[[ Material to process, beginning ]]

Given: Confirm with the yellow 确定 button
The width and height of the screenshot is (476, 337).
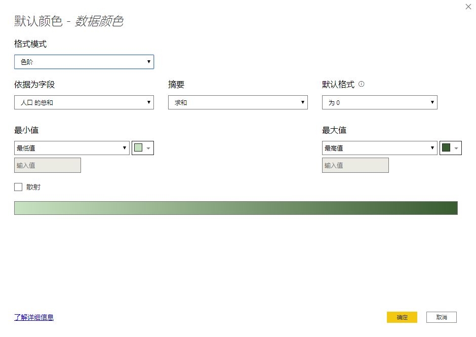Looking at the screenshot, I should pos(402,317).

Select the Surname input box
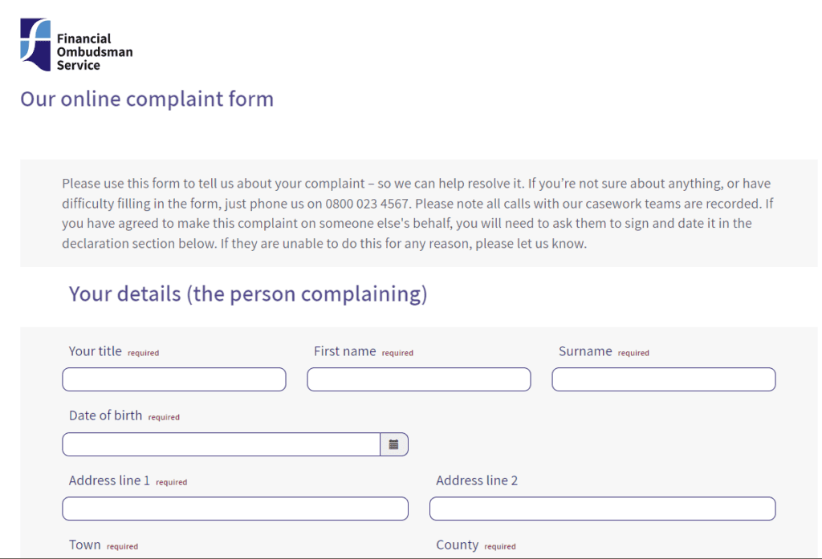(663, 379)
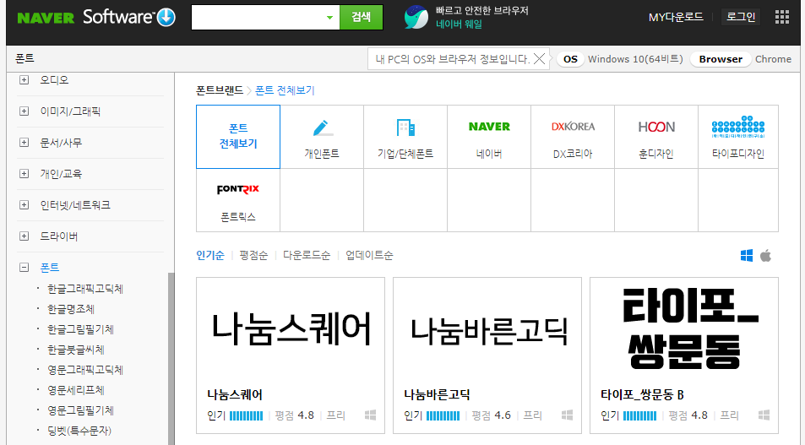Expand the 오디오 category
The height and width of the screenshot is (445, 805).
[24, 80]
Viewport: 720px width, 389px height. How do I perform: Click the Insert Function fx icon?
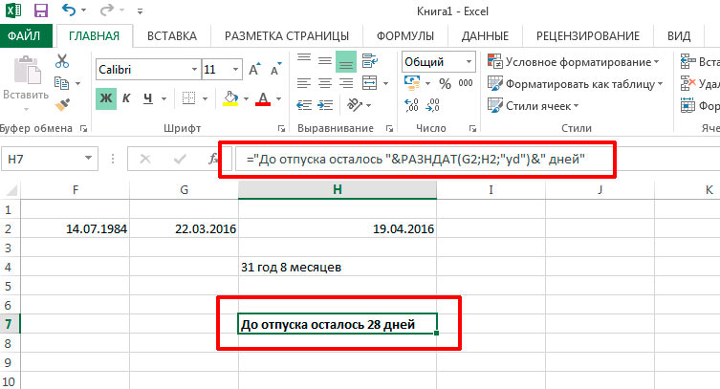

[[ Material to process, end ]]

_What is being asked_
Leaving the pictures aside, copy exactly and only the lines from the one holding "Select the Surname input box" through the final line of the data, both ends kept.

_Response to the exercise_
Select the Surname input box
(663, 379)
Expand the 오디오 category
The height and width of the screenshot is (445, 805).
[24, 80]
Viewport: 720px width, 389px height. How do I perform: Click the Insert Function fx icon?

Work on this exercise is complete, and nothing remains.